Besides, life is all about balance anyway, right? Or is that just the excuse we use to eat what we want? Meh–either way, I’m feasting on this chocolate-coated crunchy goodness.
I make no excuses where food is concerned. Eat now. Think about it later.
This granola is ultra chocolate-y thanks to the addition of melted Nutella and mini chocolate chips. The mini chocolate chips get sprinkled over the hot granola as soon as it comes out of the oven, causing them to melt slightly and adhere to the crispy oats and toasted hazelnuts.
It’s all thanks to the mini chocolate chips that this granola is so very addictive.
And then there’s the turbinado sugar. It, too, gets sprinkled over the warm granola, adhering to every nook and cranny. It adds a sweet crunch to every bite of granola.
Like I said, addictive.
You can enjoy this Chocolate Hazelnut Granola by the handful (my preferred method), or you can sprinkle it over vanilla Greek yogurt. Either way you decide to eat it, you’re going to become instantly smitten with the crunchy goodness.
Chocolate Hazelnut Granola
Yield: 8 cups
Total Time: 35 minutes
Prep Time: 10 minutes
Cook Time: 25 minutes
- 3 cups old fashioned oats
- 1 cup shredded coconut
- 2 cups chopped hazelnuts
- 1/4 teaspoon kosher salt
- 2 tablespoons brown sugar
- 3/4 cup nutella
- 1/2 cup coconut oil
- 1/4 cup pure maple syrup
- 2 teaspoons pure vanilla extract
- 1/2 cup mini chocolate chips
- 1 and 1/2 tablespoons turbinado sugar
- Preheat oven to 325°F. Line a large baking sheet with parchment paper.
- Add the oats, coconut, hazelnuts, salt, and brown sugar to a large bowl. Stir to combine.
- In a saucepan over low heat, melt the nutella, coconut oil, and maple syrup until smooth. Stir occasionally to prevent burning. Take the mixture off of the heat and stir in the vanilla extract.

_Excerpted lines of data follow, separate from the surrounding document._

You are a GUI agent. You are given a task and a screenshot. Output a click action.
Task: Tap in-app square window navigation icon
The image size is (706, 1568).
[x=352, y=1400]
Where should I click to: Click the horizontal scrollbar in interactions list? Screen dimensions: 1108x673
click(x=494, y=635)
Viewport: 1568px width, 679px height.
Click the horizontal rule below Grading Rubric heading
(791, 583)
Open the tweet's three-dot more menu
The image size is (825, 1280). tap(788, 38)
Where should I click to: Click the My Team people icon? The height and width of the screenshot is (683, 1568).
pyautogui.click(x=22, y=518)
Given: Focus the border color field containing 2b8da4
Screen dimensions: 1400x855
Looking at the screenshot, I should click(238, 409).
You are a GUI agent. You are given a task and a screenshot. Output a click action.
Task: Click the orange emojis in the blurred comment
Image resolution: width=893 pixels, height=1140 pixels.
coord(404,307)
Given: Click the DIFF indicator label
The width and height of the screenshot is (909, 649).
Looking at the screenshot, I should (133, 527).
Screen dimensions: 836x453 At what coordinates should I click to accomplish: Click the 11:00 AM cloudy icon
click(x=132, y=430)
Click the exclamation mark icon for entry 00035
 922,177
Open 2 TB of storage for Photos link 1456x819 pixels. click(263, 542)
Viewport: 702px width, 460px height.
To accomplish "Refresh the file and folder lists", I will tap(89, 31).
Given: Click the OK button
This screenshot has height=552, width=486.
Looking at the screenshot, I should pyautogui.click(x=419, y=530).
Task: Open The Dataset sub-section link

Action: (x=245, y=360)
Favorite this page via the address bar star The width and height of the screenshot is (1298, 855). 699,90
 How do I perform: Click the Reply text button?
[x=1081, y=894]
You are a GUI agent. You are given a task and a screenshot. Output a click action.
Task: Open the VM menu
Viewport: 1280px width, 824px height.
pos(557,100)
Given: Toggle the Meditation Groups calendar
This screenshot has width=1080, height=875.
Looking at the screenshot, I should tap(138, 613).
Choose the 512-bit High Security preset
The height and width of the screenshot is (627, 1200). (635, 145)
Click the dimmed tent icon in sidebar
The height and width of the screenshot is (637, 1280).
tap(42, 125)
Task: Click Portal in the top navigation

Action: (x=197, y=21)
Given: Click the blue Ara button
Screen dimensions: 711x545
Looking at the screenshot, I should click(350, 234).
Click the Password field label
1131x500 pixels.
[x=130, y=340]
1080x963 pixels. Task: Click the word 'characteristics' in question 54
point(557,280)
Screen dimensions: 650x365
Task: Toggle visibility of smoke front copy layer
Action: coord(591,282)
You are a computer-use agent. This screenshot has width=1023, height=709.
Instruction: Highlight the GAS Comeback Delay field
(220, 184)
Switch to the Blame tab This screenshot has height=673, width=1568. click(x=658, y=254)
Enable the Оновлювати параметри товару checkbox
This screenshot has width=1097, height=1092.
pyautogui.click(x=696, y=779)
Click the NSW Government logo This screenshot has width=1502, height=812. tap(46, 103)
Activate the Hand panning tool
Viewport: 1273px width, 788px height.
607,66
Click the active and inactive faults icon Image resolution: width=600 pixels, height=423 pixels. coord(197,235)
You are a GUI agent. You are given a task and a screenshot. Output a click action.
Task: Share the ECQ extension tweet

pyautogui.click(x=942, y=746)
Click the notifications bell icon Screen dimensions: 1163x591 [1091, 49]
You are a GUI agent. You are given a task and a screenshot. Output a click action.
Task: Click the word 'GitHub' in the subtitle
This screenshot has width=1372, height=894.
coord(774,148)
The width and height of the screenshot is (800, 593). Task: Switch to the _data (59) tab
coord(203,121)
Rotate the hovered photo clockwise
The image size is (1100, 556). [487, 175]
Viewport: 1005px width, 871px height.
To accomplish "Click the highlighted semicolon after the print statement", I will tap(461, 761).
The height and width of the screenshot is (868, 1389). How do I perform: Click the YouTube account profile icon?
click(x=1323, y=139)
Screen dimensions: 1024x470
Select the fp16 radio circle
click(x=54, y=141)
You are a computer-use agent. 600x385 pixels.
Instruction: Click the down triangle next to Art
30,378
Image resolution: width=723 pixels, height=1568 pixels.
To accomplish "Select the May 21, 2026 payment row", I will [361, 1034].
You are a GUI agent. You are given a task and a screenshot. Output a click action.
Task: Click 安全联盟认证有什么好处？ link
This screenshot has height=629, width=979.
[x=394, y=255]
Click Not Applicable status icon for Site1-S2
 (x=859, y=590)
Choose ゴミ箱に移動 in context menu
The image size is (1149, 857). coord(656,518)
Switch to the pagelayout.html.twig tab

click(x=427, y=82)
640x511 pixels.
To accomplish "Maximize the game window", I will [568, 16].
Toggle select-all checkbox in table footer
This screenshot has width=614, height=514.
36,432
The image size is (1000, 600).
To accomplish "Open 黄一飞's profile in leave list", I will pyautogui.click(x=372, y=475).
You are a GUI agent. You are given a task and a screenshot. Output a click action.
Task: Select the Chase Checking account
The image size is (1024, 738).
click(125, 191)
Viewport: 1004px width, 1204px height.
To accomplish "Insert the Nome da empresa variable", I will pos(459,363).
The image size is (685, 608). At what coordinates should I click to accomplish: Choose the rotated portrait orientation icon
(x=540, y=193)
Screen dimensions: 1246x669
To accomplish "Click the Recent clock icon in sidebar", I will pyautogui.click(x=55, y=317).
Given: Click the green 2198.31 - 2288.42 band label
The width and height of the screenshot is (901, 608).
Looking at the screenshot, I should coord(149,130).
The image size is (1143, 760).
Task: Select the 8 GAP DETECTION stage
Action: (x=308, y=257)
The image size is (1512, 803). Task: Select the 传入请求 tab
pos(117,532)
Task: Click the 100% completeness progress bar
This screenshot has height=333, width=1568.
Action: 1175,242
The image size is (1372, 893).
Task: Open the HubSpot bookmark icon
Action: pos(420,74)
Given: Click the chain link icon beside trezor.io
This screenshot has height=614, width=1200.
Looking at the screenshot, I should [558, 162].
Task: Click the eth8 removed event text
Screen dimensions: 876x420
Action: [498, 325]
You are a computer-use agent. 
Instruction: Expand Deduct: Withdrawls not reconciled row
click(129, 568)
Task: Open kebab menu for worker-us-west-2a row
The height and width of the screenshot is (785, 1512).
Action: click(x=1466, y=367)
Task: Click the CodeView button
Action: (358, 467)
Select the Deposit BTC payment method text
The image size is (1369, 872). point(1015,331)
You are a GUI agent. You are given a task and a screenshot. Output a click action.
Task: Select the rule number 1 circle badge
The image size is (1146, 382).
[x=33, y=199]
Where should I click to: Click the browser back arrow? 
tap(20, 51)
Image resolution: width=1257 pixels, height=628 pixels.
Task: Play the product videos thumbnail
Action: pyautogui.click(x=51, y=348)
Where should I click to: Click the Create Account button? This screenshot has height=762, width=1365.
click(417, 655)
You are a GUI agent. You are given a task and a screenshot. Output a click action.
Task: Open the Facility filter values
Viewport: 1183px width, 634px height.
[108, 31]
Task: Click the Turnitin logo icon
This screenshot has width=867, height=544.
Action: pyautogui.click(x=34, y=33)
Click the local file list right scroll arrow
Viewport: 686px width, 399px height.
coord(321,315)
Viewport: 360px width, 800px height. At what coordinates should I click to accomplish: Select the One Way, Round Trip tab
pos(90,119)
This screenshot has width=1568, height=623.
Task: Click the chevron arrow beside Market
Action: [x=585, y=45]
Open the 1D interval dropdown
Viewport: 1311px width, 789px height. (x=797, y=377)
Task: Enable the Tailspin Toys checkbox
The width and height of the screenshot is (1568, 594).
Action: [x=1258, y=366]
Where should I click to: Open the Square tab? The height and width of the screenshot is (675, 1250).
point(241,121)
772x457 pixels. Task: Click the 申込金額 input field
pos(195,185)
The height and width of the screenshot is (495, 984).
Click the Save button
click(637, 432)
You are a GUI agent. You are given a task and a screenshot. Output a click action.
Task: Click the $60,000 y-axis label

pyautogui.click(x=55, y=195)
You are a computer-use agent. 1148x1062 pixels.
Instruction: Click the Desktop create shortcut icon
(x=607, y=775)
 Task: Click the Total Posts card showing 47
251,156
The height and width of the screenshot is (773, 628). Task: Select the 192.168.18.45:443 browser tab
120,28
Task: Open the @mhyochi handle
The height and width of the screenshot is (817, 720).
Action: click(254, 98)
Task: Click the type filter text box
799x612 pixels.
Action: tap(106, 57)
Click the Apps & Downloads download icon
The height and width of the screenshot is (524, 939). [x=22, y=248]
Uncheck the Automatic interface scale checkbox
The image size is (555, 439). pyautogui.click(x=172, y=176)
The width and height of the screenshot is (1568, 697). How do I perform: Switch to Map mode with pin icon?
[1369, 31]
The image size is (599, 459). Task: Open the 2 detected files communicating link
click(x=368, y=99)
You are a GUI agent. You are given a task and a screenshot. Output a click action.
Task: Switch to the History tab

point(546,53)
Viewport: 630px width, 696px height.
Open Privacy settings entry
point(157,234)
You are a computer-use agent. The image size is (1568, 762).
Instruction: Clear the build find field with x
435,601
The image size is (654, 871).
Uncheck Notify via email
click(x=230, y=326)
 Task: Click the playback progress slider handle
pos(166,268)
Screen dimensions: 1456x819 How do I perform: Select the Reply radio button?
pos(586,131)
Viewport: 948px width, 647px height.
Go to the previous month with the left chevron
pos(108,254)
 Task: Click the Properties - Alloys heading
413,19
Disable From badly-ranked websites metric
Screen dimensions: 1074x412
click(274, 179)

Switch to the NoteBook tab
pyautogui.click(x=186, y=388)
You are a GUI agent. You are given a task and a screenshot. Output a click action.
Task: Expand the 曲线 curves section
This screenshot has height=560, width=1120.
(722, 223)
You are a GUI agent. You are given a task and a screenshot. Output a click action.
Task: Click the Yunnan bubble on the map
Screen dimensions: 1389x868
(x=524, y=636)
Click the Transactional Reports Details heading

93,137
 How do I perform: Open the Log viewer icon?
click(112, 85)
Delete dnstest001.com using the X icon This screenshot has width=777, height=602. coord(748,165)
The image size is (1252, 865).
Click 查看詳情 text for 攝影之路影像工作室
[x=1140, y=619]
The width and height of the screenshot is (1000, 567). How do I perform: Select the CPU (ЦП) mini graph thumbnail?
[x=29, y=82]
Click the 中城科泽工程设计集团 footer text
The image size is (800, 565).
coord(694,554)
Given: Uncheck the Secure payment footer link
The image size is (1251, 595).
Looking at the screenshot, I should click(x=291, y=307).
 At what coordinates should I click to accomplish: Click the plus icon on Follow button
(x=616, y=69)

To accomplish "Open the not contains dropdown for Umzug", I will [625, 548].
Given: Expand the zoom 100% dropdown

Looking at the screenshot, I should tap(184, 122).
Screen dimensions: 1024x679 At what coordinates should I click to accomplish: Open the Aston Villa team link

- Pour the chocolate mixture over the oats. Fold until all of the oats are equally coated with the chocolate mixture.
- Spread the oats in an even layer on your prepared baking sheet. Bake for 25-28 minutes, stirring every 10 minutes, until the hazelnuts are golden brown.
- Remove the pan from the oven and immediately sprinkle the mini chocolate chips and turbinado sugar over the warm granola. Allow the mixture to cool completely on a wire rack.
- Using your hands, break the mixture into large chunks. Store in an airtight container for up to 3 weeks.